Uncoupling electrokinetic flow solutions

TL;DR

This paper presents an eigenvalue decomposition method to uncouple electrokinetic flow equations, simplifying the computation of electrokinetic phenomena and enabling reuse of existing solutions for complex coupled physics.

Contribution

The authors introduce an eigenvalue-based decoupling technique that transforms coupled electrokinetic equations into independent diffusion equations, facilitating easier analysis and computation.

Findings

The method accurately predicts streaming potential and electroosmosis in various scenarios.

It enables reuse of analytical and numerical solutions for coupled electrokinetic problems.

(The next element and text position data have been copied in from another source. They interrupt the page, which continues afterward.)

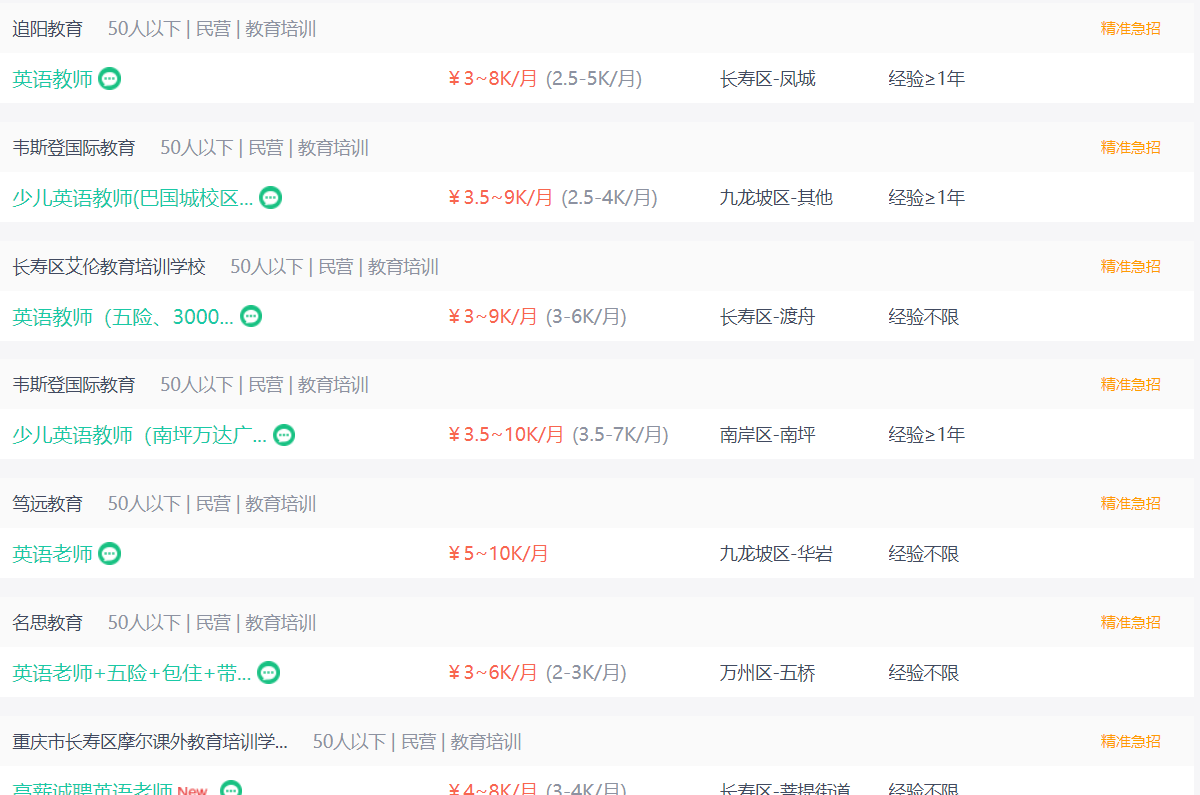This screenshot has width=1200, height=795.
Task: Visit company page 追阳教育
Action: coord(47,29)
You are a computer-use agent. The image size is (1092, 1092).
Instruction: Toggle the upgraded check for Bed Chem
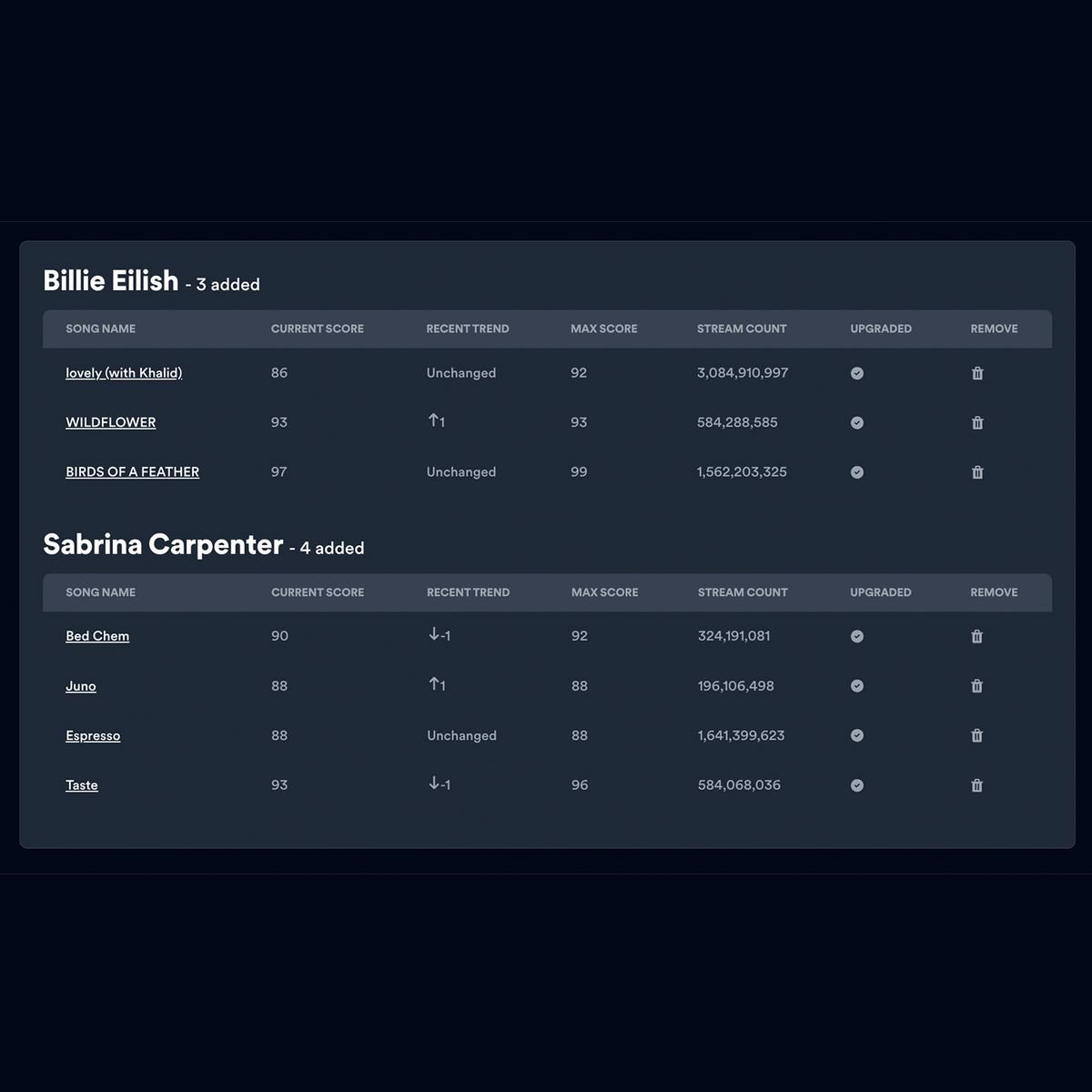(x=856, y=636)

The approach simplifies complex coupled physics into manageable independent problems.

Abstract

The continuum-scale electrokinetic porous-media flow and excess charge redistribution equations are uncoupled using eigenvalue decomposition. The uncoupling results in a pair of independent diffusion equations for "intermediate" potentials subject to modified material properties and boundary conditions. The fluid pressure and electrostatic potential are then found by recombining the solutions to the two intermediate uncoupled problems in a matrix-vector multiply. Expressions for the material properties or source terms in the intermediate uncoupled problem may require extended precision or careful re-writing to avoid numerical cancellation, but the solutions themselves can be computed in typical double precision. The approach works with analytical or gridded numerical solutions and is illustrated through two examples. The solution for flow to a pumping well is manipulated to predict streaming potential and electroosmosis, and a periodic one-dimensional analytical solution is derived and used to predict electroosmosis and streaming potential in a laboratory flow cell subjected to low frequency alternating current and pressure excitation. The examples illustrate the utility of the eigenvalue decoupling approach, repurposing existing analytical solutions and leveraging simpler-to-derive solutions or numerical models for coupled physics.